[Opening Input records section]

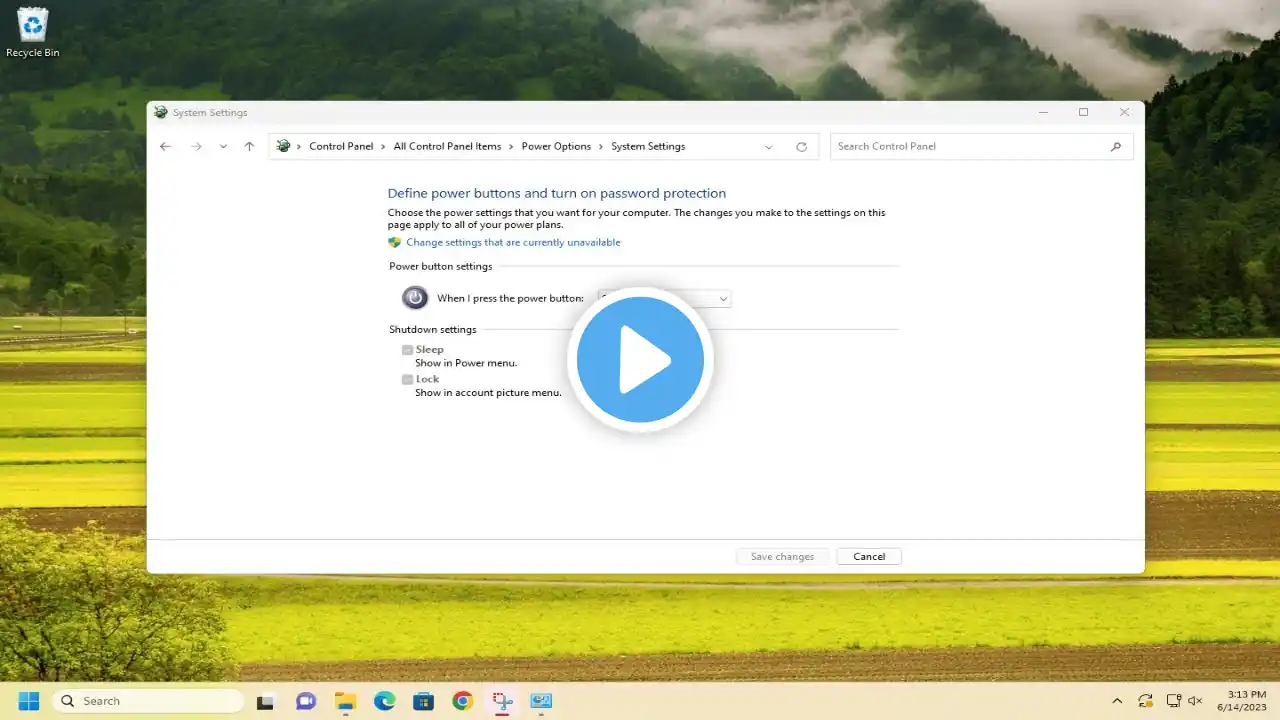The image size is (1280, 720).
Task: Refresh the Control Panel page
Action: click(x=801, y=147)
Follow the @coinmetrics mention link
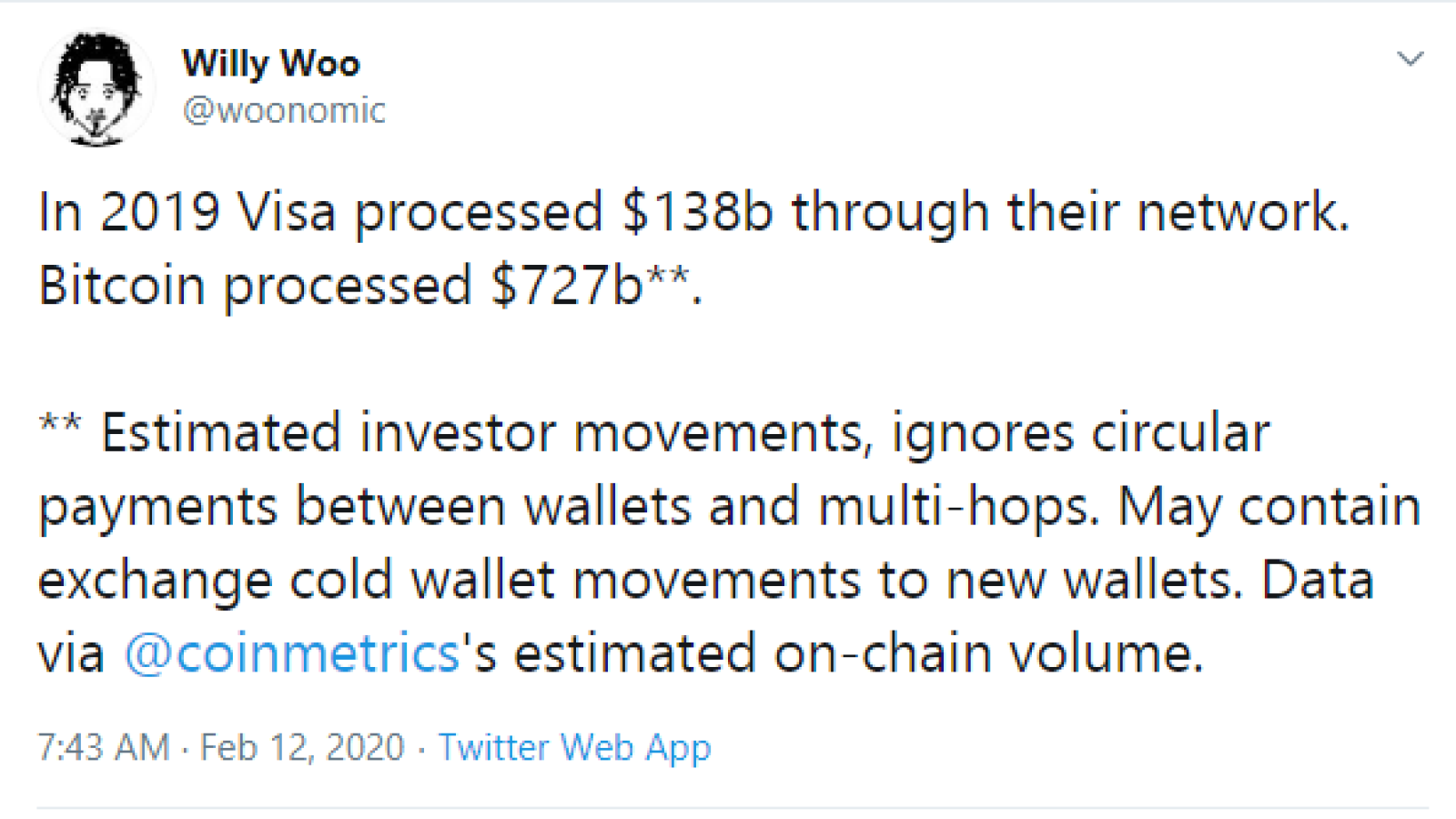Screen dimensions: 1456x819 291,653
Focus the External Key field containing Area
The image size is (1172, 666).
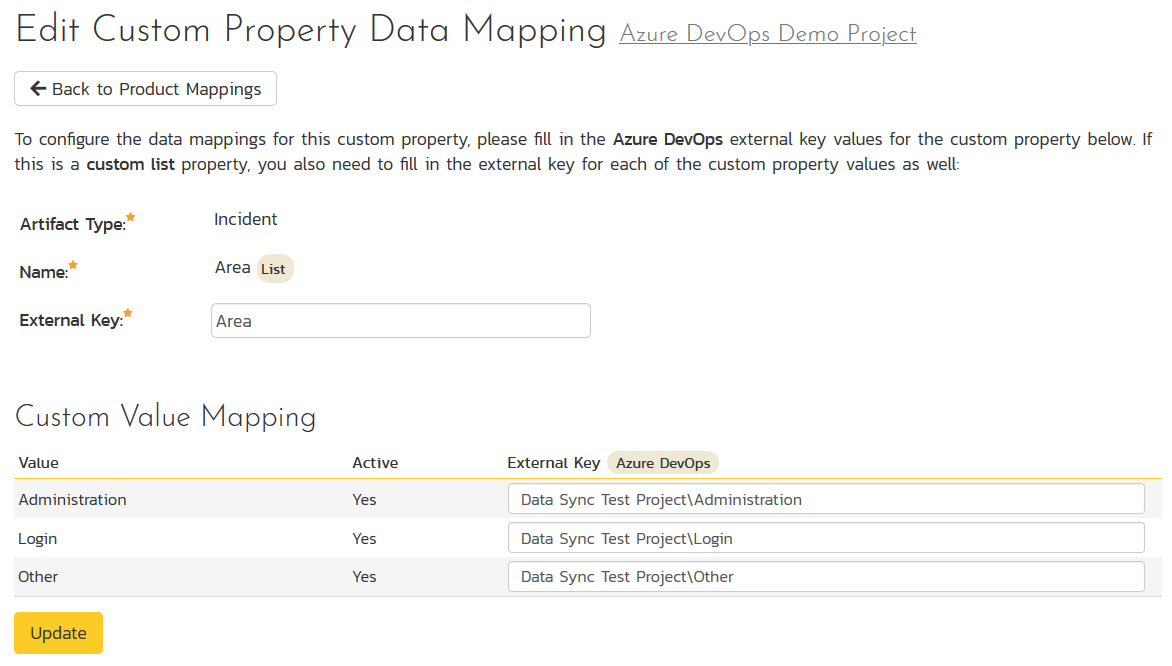(x=400, y=321)
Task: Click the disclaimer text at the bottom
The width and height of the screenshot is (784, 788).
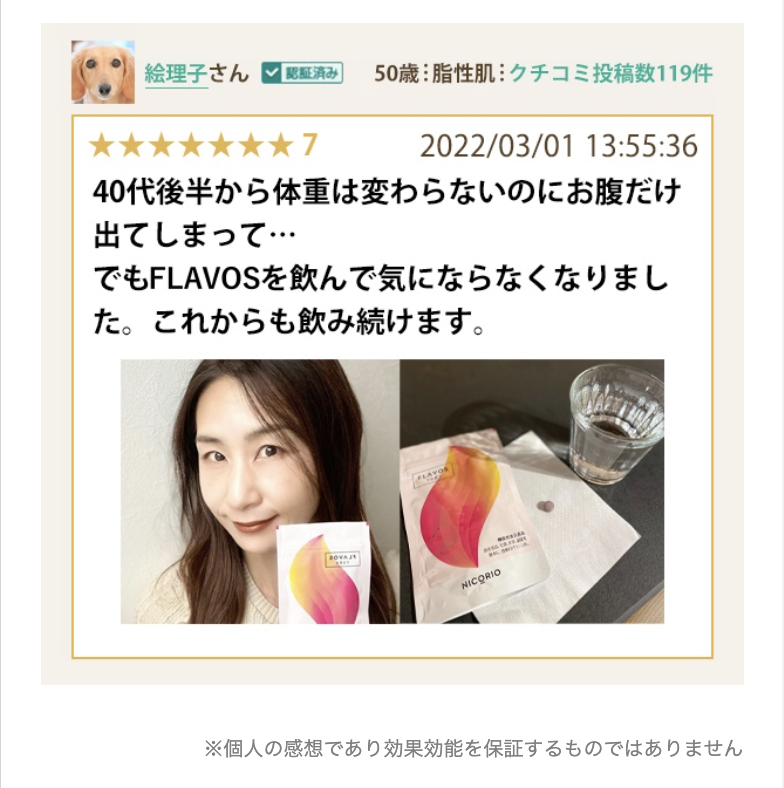Action: [x=473, y=748]
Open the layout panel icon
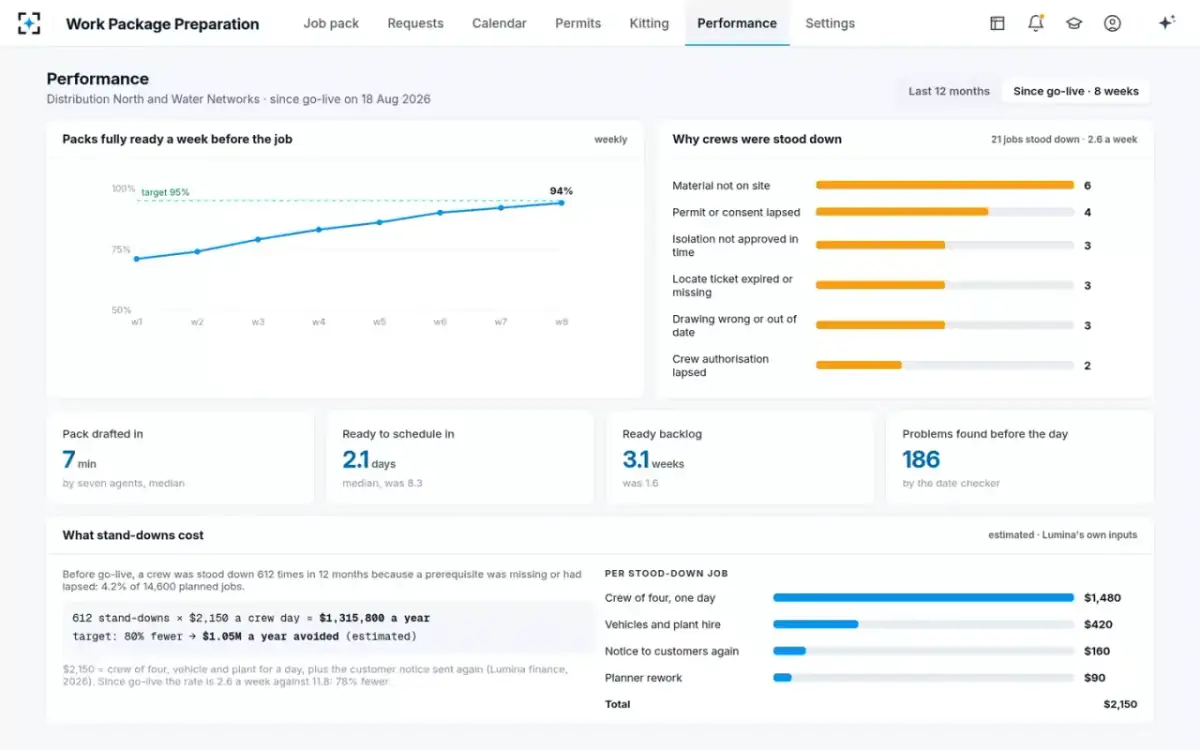This screenshot has width=1200, height=750. click(997, 23)
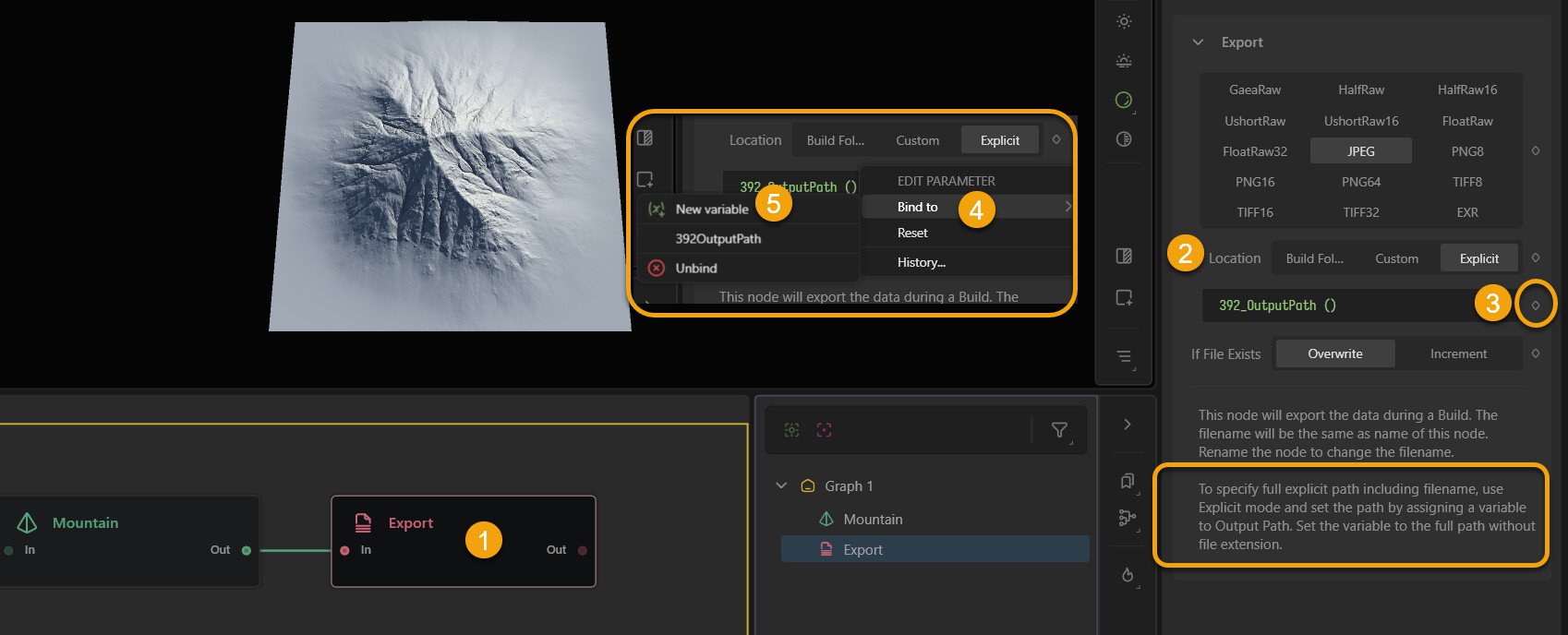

[Closing Input records section]

[Problem statement]: Leaving out every picture, extract verbatim the lines from the one containing "Follow the @coinmetrics mention link" through the last line of the listing, inclusive.

[Task result]:
Follow the @coinmetrics mention link
Screen dimensions: 1456x819 291,653
Focus the External Key field containing Area
The image size is (1172, 666).
(x=400, y=321)
Task: Click the disclaimer text at the bottom
The width and height of the screenshot is (784, 788).
Action: [x=473, y=748]
Open the layout panel icon
This screenshot has width=1200, height=750. click(997, 23)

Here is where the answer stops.